** Page extract follows **
I’ve been listening to a lot of podcasts recently because music brings out a lot of emotions that I still don’t wish to explore. So podcasts and YouTube videos have been a big portion of my daily background recently. My current favorite podcast is by one of my favorite blog authors, Anne Bogel from Modern Mrs. Darcy. Her podcast “What Should I Read Next?” has added so many books to my tbr list and is making me think a lot more critically about the books I read.
In her podcast she always asks her guests what their reading style is and has them list three books they love, one they hate, and what they’re reading right now. In writing this post, I want to emulate that model and discuss how my reading habits have changed through my life.
My reading style is still very much encouraged by habit, but I’m trying to change my style and that’s what matters. Even as a 22-year old, I still really lean towards reading middle grade books. There’s so much to learn about growing up in these books meant for preteens and there’s such an innocence to them that I love to read. They’re easy escape books and I can breeze through them.
When I was a young teenager, I avoided YA books. I tried a few and the ones I picked were contemporary novels about the lives of high schoolers that I couldn’t relate to. The sex and partying in these books were nothing that I wanted to be involved in and it turned me off for the entire section of books because I hadn’t found the right ones. Because of these few bad experiences, I assumed every piece of YA fiction was the same.
Similarly, I was recommended a book when I was about 12 or 13 from the adult section of the library and was so horrified by the amount of sexual content in an otherwise wonderful book. Of course back in high school and even into college I was quite a prude and was embarrassed by the idea of sex between anyone and wasn’t ready for it to be a part of my library. My severe innocence gave me a lot of trouble in high school when the subject matter in many of the books we read in English class got to be too much. But that’s another story that I would love to delve into later.
When I was a teenager, a big part of my reading habits was finding one author I loved and reading every book they had written until I had completed their entire collection. Authors such as Beverly Lewis and Ted Dekker nearly have entire shelves on their own in my personal library. Once I found an author or topic I loved, I couldn’t focus on any other book until I had tired myself out of my current obsession. This makes sense with my tastes for all kinds of media. I have just enough appreciation for everything that I can become obsessed with a topic for a short period of time and then move onto something else.
To this day I still have a hard time finding contemporary novels I like. I’m  not a fan of chick-lit and hardly ever find some from that genre that I enjoy. Just like anything there are, of course, exceptions, but in general I prefer other types of stories. While I don’t have a problem with sexual content in books anymore, so many stories have it for the sake of writing it. If a detailed sexual encounter serves your story, by all means I’ll enjoy it. If it could be left out or minimized, I’d much rather continue with the plot than sex for the sake of sex. I’ll never pick up 50 Shades of Grey because that kind of story doesn’t serve any purpose in my reading life.
** End of Page extract **
** The data follows **
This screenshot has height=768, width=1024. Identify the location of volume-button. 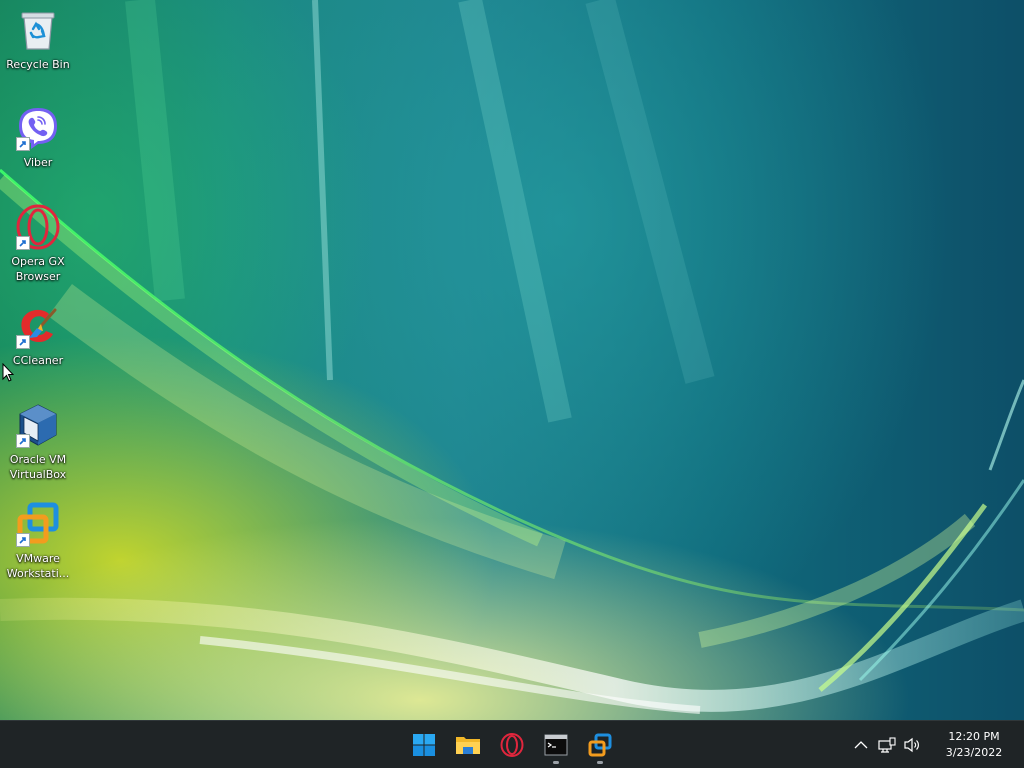
(913, 745).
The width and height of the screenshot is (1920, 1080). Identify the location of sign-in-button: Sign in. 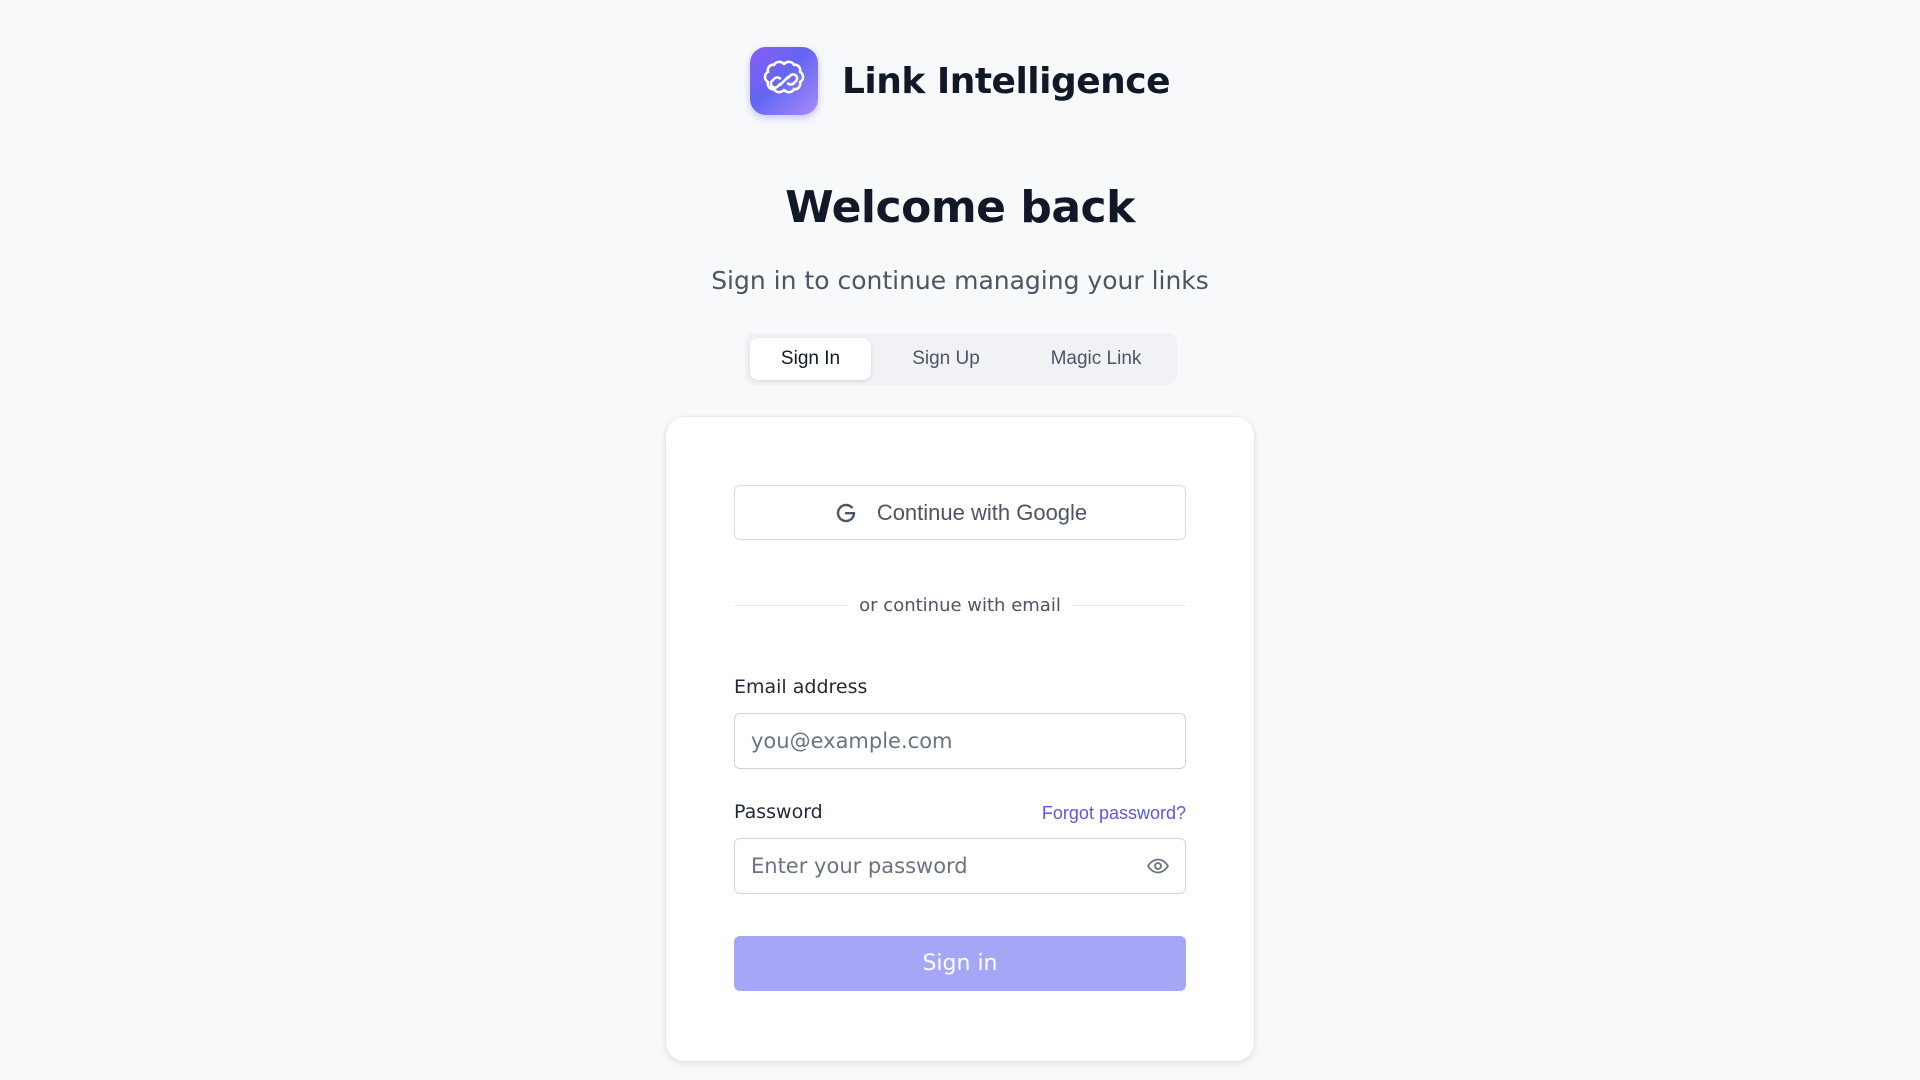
** End of The data **
[Directions for this task]
Please copy the stretch of the reading-habits post from "Similarly, I was" through "delve into later." word for word. Draw only on the reading-habits post, not on the listing.

[Task answer]
Similarly, I was recommended a book when I was about 12 or 13 from the adult section of the library and was so horrified by the amount of sexual content in an otherwise wonderful book. Of course back in high school and even into college I was quite a prude and was embarrassed by the idea of sex between anyone and wasn’t ready for it to be a part of my library. My severe innocence gave me a lot of trouble in high school when the subject matter in many of the books we read in English class got to be too much. But that’s another story that I would love to delve into later.